_Work instructions_. The required lines are those that contain "agent"; pull them out of the data and copy them.

^^^^^^^^

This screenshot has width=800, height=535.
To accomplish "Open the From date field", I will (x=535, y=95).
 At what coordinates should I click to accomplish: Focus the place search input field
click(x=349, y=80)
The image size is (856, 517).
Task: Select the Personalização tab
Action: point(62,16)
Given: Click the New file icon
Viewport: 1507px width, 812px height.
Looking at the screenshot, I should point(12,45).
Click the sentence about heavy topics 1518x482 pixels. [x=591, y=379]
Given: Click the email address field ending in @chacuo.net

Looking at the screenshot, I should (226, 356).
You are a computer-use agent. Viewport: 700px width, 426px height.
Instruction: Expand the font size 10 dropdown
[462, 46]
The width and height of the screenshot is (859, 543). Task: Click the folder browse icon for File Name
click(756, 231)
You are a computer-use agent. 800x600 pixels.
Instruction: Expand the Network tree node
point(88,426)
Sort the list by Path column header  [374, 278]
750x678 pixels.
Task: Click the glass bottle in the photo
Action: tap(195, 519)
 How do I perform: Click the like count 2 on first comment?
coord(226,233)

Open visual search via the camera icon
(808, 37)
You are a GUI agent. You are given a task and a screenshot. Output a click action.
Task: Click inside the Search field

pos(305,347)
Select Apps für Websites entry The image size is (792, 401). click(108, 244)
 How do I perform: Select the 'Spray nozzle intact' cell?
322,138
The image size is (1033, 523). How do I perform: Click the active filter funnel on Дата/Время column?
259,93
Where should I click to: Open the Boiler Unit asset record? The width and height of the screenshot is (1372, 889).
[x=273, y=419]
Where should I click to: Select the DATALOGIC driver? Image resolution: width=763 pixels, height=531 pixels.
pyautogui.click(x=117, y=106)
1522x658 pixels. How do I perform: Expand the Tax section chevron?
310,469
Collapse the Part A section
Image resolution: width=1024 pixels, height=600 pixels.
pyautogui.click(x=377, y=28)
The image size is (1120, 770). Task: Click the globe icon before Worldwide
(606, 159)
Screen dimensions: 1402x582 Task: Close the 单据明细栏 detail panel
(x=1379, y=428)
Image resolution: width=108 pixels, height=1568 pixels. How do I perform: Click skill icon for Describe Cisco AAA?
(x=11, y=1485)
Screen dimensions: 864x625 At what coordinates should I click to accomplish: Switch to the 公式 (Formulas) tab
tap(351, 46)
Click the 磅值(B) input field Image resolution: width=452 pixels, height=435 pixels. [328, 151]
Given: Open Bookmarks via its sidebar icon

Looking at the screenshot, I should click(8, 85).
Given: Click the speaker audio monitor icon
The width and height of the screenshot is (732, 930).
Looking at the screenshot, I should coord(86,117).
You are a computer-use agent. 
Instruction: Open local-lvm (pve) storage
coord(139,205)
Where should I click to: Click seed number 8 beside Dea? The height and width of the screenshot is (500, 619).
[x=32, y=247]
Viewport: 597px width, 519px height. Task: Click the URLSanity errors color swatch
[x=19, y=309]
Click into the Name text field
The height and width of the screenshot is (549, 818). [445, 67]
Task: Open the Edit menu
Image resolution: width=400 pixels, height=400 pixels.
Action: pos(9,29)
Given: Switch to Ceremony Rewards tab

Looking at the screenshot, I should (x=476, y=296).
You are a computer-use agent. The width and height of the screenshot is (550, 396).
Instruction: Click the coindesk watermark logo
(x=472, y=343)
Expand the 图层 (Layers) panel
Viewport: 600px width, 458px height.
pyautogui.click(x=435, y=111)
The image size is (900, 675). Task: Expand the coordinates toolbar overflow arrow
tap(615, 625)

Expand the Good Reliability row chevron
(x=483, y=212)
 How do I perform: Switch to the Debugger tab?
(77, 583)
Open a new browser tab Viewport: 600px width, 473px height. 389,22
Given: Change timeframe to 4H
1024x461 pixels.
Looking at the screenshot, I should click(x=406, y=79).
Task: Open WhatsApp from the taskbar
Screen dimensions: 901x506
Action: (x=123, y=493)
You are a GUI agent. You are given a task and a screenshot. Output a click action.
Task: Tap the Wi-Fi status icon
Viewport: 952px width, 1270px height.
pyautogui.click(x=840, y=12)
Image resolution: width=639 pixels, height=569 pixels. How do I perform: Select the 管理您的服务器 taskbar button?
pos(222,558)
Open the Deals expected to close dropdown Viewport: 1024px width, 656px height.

^^^^^^^^

_Answer below_.
You are a computer-use agent. Viewport: 700px width, 426px height.
You are a computer-use agent. 800x600 pixels.
You are a GUI agent. You are given a task and a screenshot. Output a click action.
You are a computer-use agent. 
You are a computer-use agent. The width and height of the screenshot is (550, 396).
You are a GUI agent. You are given a task and a screenshot. Output a click action.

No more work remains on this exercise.